[Python-ideas] Dict literal use for custom dict classes
Andrew Barnert
abarnert at yahoo.com
Tue Dec 15 13:36:45 EST 2015
One more point I don't think anyone's brought up yet with the [k: v] syntax: Just as there's no empty set literal because it would be ambiguous with the empty dict, there would be no empty OrderedDict literal because it would be ambiguous with the empty list. The fact that the exact same ambiguity is resolved in opposite directions (which only makes sense if you know the history--dict preceded set in the language, but list preceded OrderedDict) makes it doubly irregular.
Of course we could introduce [:] as an empty OrderedDict literal, and {:} as an empty dict. But unless you actually wanted to deprecate {} for empty dict and eventually make it mean empty set (which I doubt anyone would argue for), that just gives us two ways to do it instead of solving the problem.
Meanwhile:
On Tuesday, December 15, 2015 5:09 AM, Jelte Fennema <me at jeltef.nl> wrote:
>After thinking some more, I think you are right in saying that it would make more sense to let it represent an OrderedDict directly. Mostly because the mutability suggested by the square brackets. And also a bit because I'm not sure when a mapping that maps multiple values to the same key is actually useful.
Well, multidicts are actually useful pretty often--but in Python, they're usually spelled defaultdict(set) or defaultdict(list). After all, you need some syntax to look up (and modify and delete) values. In a dict that directly has multiple values per key, there's no way to specify which one you want, but in a dict that explicitly stores those multiple values as a set or list, it's just d[key] to get or delete that set or list, and d[key].add to add a value, and so on.
I think Franklin's point was that a list of pairs is _most often_ used as a mapping initializer, but can mean other things as well, some of which might have a need for duplicate keys. For example, a stats package might take a mapping or iterable-of-pairs (the same type the dict constructor takes) for a collection of timestamped data points, and it's perfectly reasonable for two measurements to have the same timestamp in some datasets, but not in others. If the syntax defines an OrderedDict, it can't be used for the first kind of dataset.
As for your mutability point: there's no reason it couldn't be a list of 2-lists instead of a list of 2-tuples. Sure, that will take a little more space in most implementations, but that rarely matters for literals--an object that's big enough in memory that you start to worry about compactness is probably way too big to put in a source file. (And if it _does_ matter, there's no reason CPython couldn't have special code that initializes the lists constructed by [:] literals with capacity 2 instead of the normal minimum capacity, on the expectation that you're not likely to go appending to all of the elements of a list constructed that way, and if you really want to, it's probably clearer to write it with [[]] syntax.)
>Secondly, I think your idea for namedtuple literals is great.

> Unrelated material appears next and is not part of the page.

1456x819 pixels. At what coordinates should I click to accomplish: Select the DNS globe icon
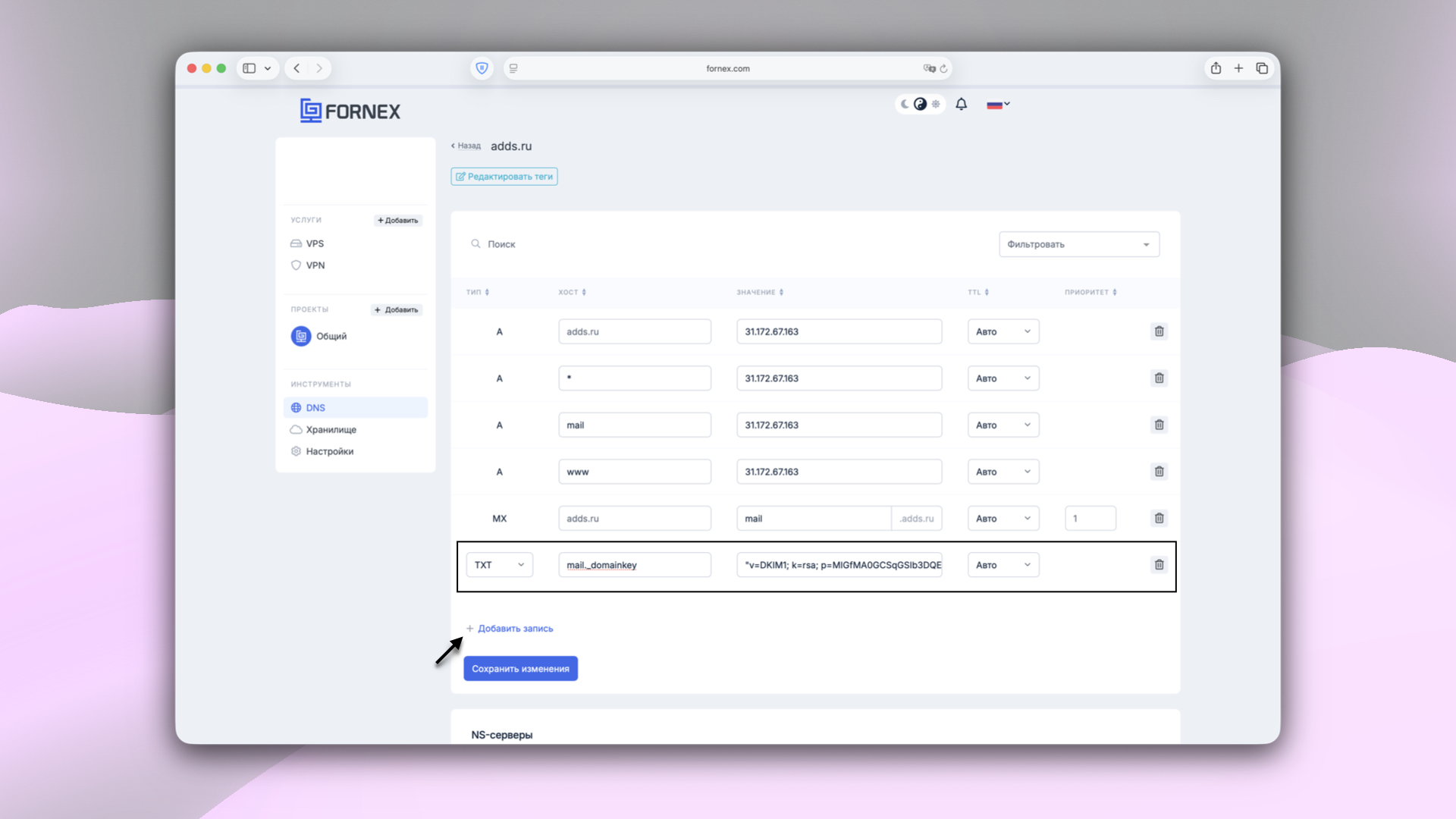pos(297,407)
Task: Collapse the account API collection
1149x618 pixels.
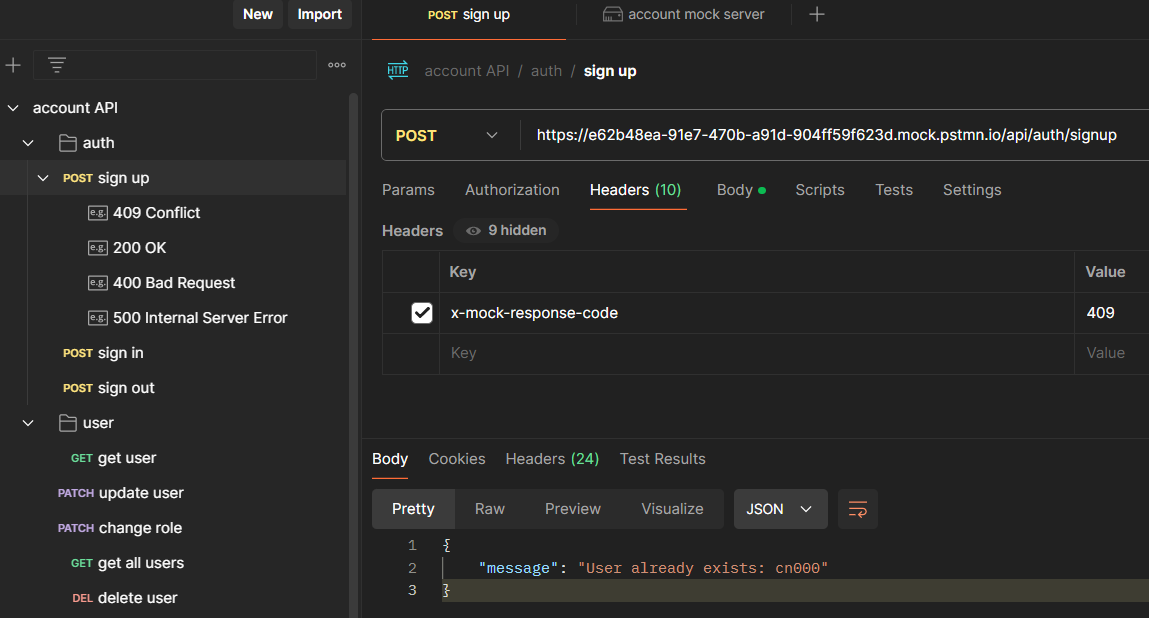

This would be really useful in the namedtuple use case where you want to return multiple values from a function, but you want to be clear in what these values actually are. I think this would need to generate some kind of anonymous named tuple class though, since it would make no sense to have to create a new class when using a literal like this.
First, why would it make no sense to create a new class? This isn't a prototype language; if the attributes are part of the object's type, then that type has to exist, and be accessible as a class. (You could cache the types, so that any two object literals with the same attributes have the same type, but that doesn't really change anything.) If you really want to avoid generating a new type, the type has to have normal-Python dynamic-per-object attributes, like SimpleNamespace, not class-specified attributes.
I don't think that's an argument for (:) literals creating new classes, so much as an argument against them producing anything remotely like a namedtuple.
None of the existing collection literals produce anything with attributes; namedtuple values can't be looked up by key (as in a mapping), only by attribute (as in SimpleNamespace) or index (as in a sequence); namedtuples don't iterate their keys (like a mapping) but their values (like a sequence)... So that's a pretty bad analogy with dict and OrderedDict in almost every way.
Also, the syntax looks enough like general object literals in other languages like JavaScript that it will probably mislead people. (Or, worse, they'd actually be right--you could use (:) and lambda together to create some very unpythonic code, and people coming from JS would be very tempted to do so. The fact that you have to explicitly call type to do that today is enough to prevent that from being an attractive nuisance.)
If you look at all the other collection literals (including the proposed [:] for OrderedDict) and try to guess what (:) does by analogy, the obvious answer would be a FrozenOrderedDict. Since frozen dicts in general aren't even useful enough to be in the stdlib, much less as builtins, much less ordered ones, I can't imagine they need literals. But a literal that looks like it should mean that, and instead means something completely different, is at best a new and clunky thing that has to be memorized separately from the rest of the syntax.